Search code examples
python-3.xmarkov-chainsmarkov-models

Generating Markov transition matrix in Python


Imagine I have a series of 4 possible Markovian states (A, B, C, D):

X = [A, B, B, C, B, A, D, D, A, B, A, D, ....]

How can I generate a Markov transformation matrix using Python? The matrix must be 4 by 4, showing the probability of moving from each state to the other 3 states. I've been looking at many examples online but in all of them, the matrix is given, not calculated based on data. I also looked into hmmlearn but nowhere I read on how to have it spit out the transition matrix. Is there a library that I can use for this purpose?

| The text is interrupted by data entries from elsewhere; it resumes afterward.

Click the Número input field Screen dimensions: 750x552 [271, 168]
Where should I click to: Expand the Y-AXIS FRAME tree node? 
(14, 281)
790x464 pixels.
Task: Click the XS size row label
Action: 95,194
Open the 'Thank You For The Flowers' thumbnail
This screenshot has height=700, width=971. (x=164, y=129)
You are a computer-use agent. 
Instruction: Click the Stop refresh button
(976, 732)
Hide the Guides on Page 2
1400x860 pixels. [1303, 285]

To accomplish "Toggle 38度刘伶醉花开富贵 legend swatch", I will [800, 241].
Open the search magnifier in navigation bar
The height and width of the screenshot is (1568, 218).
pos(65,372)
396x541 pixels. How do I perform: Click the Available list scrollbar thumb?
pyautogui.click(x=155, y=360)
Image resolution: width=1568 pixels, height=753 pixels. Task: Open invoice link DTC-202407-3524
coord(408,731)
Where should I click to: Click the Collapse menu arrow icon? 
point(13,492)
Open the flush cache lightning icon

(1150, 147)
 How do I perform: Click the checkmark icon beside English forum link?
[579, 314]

Here is an R code for the exact thing I am trying to do in Python: https://stats.stackexchange.com/questions/26722/calculate-transition-matrix-markov-in-r


Solution

  • This might give you some ideas:

    transitions = ['A', 'B', 'B', 'C', 'B', 'A', 'D', 'D', 'A', 'B', 'A', 'D']
    
    def rank(c):
        return ord(c) - ord('A')
    
    T = [rank(c) for c in transitions]
    
    #create matrix of zeros
    
    M = [[0]*4 for _ in range(4)]
    
    for (i,j) in zip(T,T[1:]):
        M[i][j] += 1
    
    #now convert to probabilities:
    for row in M:
        n = sum(row)
        if n > 0:
            row[:] = [f/sum(row) for f in row]
    
    #print M:
    
    for row in M:
        print(row)
    

    output:

    [0.0, 0.5, 0.0, 0.5]
    [0.5, 0.25, 0.25, 0.0]
    [0.0, 1.0, 0.0, 0.0]
    [0.5, 0.0, 0.0, 0.5]
    

    On Edit Here is a function which implements the above ideas:

    #the following code takes a list such as
    #[1,1,2,6,8,5,5,7,8,8,1,1,4,5,5,0,0,0,1,1,4,4,5,1,3,3,4,5,4,1,1]
    #with states labeled as successive integers starting with 0
    #and returns a transition matrix, M,
    #where M[i][j] is the probability of transitioning from i to j
    
    def transition_matrix(transitions):
        n = 1+ max(transitions) #number of states
    
        M = [[0]*n for _ in range(n)]
    
        for (i,j) in zip(transitions,transitions[1:]):
            M[i][j] += 1
    
        #now convert to probabilities:
        for row in M:
            s = sum(row)
            if s > 0:
                row[:] = [f/s for f in row]
        return M
    
    #test:
    
    t = [1,1,2,6,8,5,5,7,8,8,1,1,4,5,5,0,0,0,1,1,4,4,5,1,3,3,4,5,4,1,1]
    m = transition_matrix(t)
    for row in m: print(' '.join('{0:.2f}'.format(x) for x in row))
    

    Output:

    0.67 0.33 0.00 0.00 0.00 0.00 0.00 0.00 0.00
    0.00 0.50 0.12 0.12 0.25 0.00 0.00 0.00 0.00
    0.00 0.00 0.00 0.00 0.00 0.00 1.00 0.00 0.00
    0.00 0.00 0.00 0.50 0.50 0.00 0.00 0.00 0.00
    0.00 0.20 0.00 0.00 0.20 0.60 0.00 0.00 0.00
    0.17 0.17 0.00 0.00 0.17 0.33 0.00 0.17 0.00
    0.00 0.00 0.00 0.00 0.00 0.00 0.00 0.00 1.00
    0.00 0.00 0.00 0.00 0.00 0.00 0.00 0.00 1.00
    0.00 0.33 0.00 0.00 0.00 0.33 0.00 0.00 0.33